▶ MATERIAL PROVIDED:
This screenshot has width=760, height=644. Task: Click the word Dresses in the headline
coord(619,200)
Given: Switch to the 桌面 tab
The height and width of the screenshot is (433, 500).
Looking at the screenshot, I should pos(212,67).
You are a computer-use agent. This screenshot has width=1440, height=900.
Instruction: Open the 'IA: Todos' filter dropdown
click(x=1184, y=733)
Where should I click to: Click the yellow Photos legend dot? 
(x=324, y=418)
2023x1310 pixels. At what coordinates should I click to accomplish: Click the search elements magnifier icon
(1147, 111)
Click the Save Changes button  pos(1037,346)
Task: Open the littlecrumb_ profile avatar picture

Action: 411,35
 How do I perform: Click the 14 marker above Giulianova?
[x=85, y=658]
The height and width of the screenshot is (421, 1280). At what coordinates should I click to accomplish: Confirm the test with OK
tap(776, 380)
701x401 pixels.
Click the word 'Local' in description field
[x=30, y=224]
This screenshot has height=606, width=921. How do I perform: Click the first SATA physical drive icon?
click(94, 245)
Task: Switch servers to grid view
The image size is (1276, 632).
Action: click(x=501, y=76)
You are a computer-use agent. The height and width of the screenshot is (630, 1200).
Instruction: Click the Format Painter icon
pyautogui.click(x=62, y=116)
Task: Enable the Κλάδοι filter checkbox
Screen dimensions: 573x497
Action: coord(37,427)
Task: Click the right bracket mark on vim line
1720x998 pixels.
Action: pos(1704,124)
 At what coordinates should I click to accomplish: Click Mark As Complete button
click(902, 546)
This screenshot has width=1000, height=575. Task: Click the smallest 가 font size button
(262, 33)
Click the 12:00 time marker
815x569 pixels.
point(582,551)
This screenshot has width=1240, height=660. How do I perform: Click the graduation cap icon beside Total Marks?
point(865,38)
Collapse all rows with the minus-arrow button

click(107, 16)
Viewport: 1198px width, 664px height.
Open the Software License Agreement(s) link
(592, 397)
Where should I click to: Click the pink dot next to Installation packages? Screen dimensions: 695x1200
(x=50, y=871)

▶ EXERCISE BRIEF: In the data above, find the line that contains "Click the word 'Local' in description field" and the line that contains "You are a computer-use agent. The". Repeat exactly those lines and every line between them, and only those.

▶ REPLY:
Click the word 'Local' in description field
[x=30, y=224]
This screenshot has height=606, width=921. How do I perform: Click the first SATA physical drive icon?
click(94, 245)
Task: Switch servers to grid view
The image size is (1276, 632).
Action: click(x=501, y=76)
You are a computer-use agent. The height and width of the screenshot is (630, 1200).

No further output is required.